Но, несмотря на все эти личностные причуды, мы продолжаем дружить, хотя и препираемся порой за ящиком пива. Впрочем… теперь я из этой компании выбывал. Первым записался в предатели и покидаю тонущий корабль. Противно, но мое понимание ситуации этому уже не поможет, даже если я останусь…
Экс-кооператор, экс-бизнесмен и экс-звезда в своем кругу, лечу рейсом Москва-Франкфурт из идиотского прошлого в темное будующее. Настоящим был шоколадный дессерт, который я сосредоточенно уничтожаю, стараясь быть полностью поглощенным этим процессом. Ложка со знанием дела скользит по стенкам банки, схватывая податливую кашицу.
Что меня ждет, я не знаю. Думать о том не хотелось…
Вскоре самолет окутала белая пелена облаков, и по заложенным ушам стало понятно, что мы снижаемся. Впереди – Франкфурт и судьба, которая призвана изменить жизнь. Мы приземлимся, и в нашей биографии откроетсяновая страница! В самолете я еще искренне уверен, что это будет борьба. Драка, война руками, ногами, зубами и головой за маленькую штучку, этакую небольшую зеленую картонку с черным отштампованным орлом, имя которой – немецкий паспорт!
Нужно начинать волноваться? Вглядываться в новые дали? Спешить выяснить, что же бывает там впереди? Ау! Посмотрел в иллюминатор, но увидел лишь сплошное белое ничего – просто как в жизни.
Наш клуб идиотов начинал собираться.
Глубокая декабрьская ночь в Польше с сильными заморозками врядли располагает к прогулкам по лесу. Морозец прихватывает за разные части тела. Лес застыл и угрюмо молчит, обиженный на холод. Казалось все замерло до ближайшей весны, сжавшись от страха перед неприветливостью зимы. Но вот, размеренное зимнее раздумье сбросивших листву деревьев прервал треск хрустнувшей под неуклюжими ногами хрупкой ветки.

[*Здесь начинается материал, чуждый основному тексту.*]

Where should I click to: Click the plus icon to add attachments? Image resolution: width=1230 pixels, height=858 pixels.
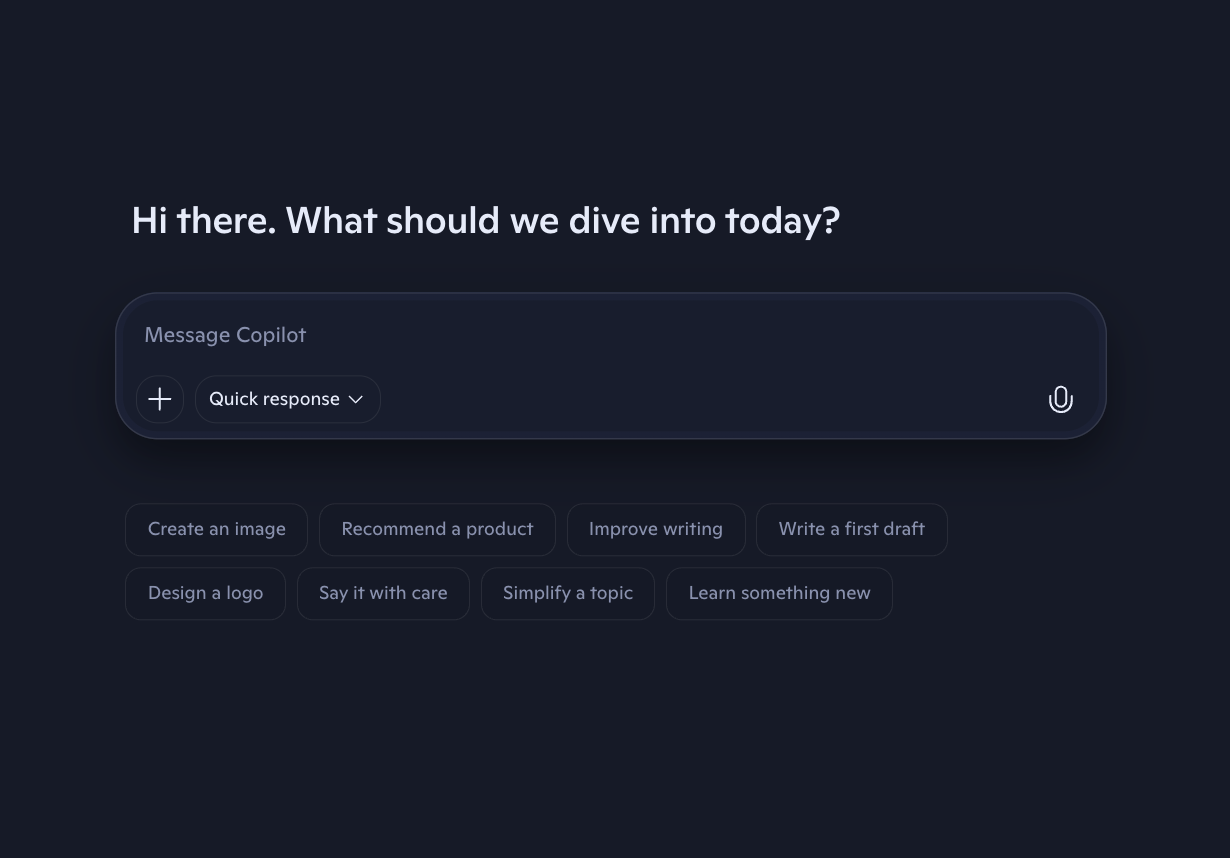coord(160,399)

Людей была целая группа. Они ставили ноги так осторожно, будто передвигались по хрусталю и явно направлялись в сторону той речки, что уже сорок семь лет надежно разделяет Польшу и Германию.
Большинству из них на вид лет двадцать-двадцать пять. Лишь поджатые губы выдают детскую отчаянную решимость нашкодить, а ангельские глаза полны пустоты. В руках почти нет груза и одеты они заметней легче, чем нужно в это время года. На них, согласно последним всхлипам российской моды, напялен джентельменский прикид современного молодого человека: польские джинсы и китайские кросовки с куртками. Вещи не очень затрепанные, точнее, они даже почти новые. До сегодняшнего дня их использовали только на выход.

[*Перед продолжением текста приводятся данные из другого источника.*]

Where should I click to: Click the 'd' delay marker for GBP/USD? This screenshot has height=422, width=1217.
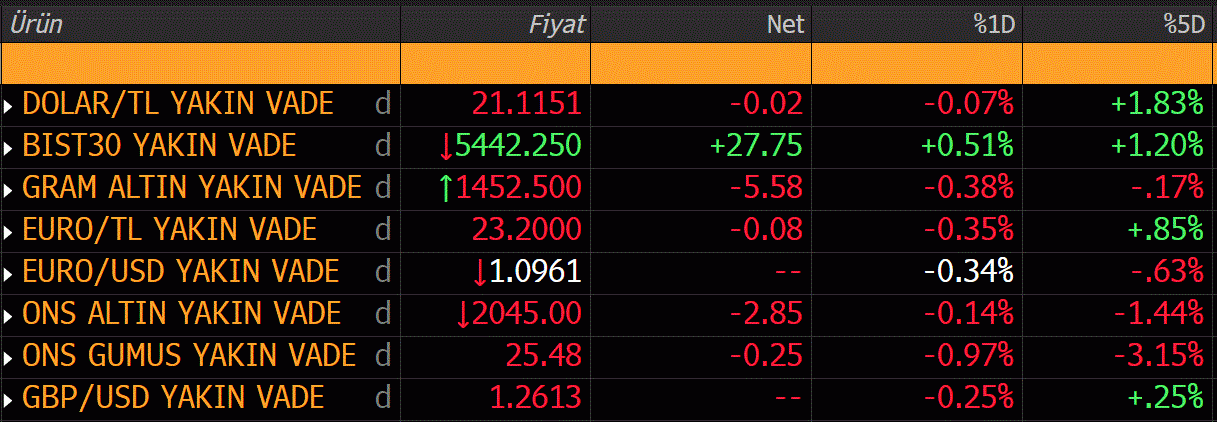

Среди идущих выделяются двое парней, с ними три девушки с бледными лицами, на которых застыло безразличие. Высокая блондинка несет на руках ребенка лет трех.

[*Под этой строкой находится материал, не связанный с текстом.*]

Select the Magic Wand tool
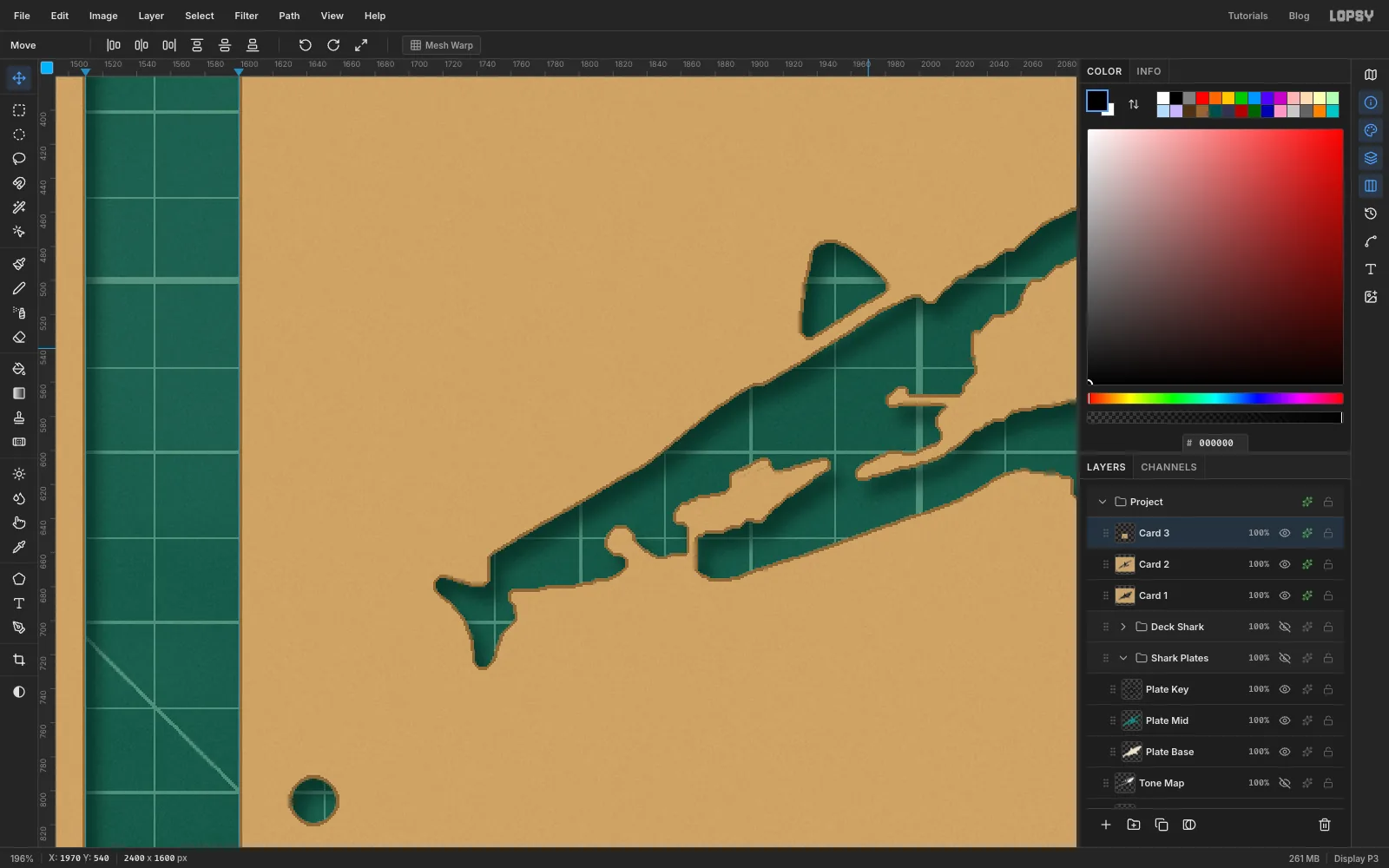Image resolution: width=1389 pixels, height=868 pixels. 19,207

В полном молчании: прохлада, видать, рот сковала, подошли они к реке и остановились. Один, которого можно принять за главного, сказал по-русски, но с легким южным акцентом:
– Здесь! Дальше мокро! Снимайте с себя ботинки. Стягивайте юбки, брюки, кофты. Всю одежду нужно в узел вязать и держать над головой. – В голосе звенела сталь «настоящэго мужчины». – Вика, давай Юлю сюда.
Широким и наигранно деловым жестом парень вытянул из-за пазухи бутылку водки и налил девочке в рот немного жидкости. Она встрепенулась и пронзительно завизжала, но Вика ее быстро успокоила. Та почти немедленно уснула, опьяненная алкоголем. Хотя температура воды на первый и на второй взгляд и не лучшая для купания, но все начинают раздеваться с явным намерением искупаться. В душе каждый уже проклял себя и мысленно побился головой о стенку за то, что решил поддаться на уговоры Альфреда старшего, и поехать сюда из самого Владикавказа, из Осетии, через Россию и Польшу, а теперь еще и лезть по воде в такой холод.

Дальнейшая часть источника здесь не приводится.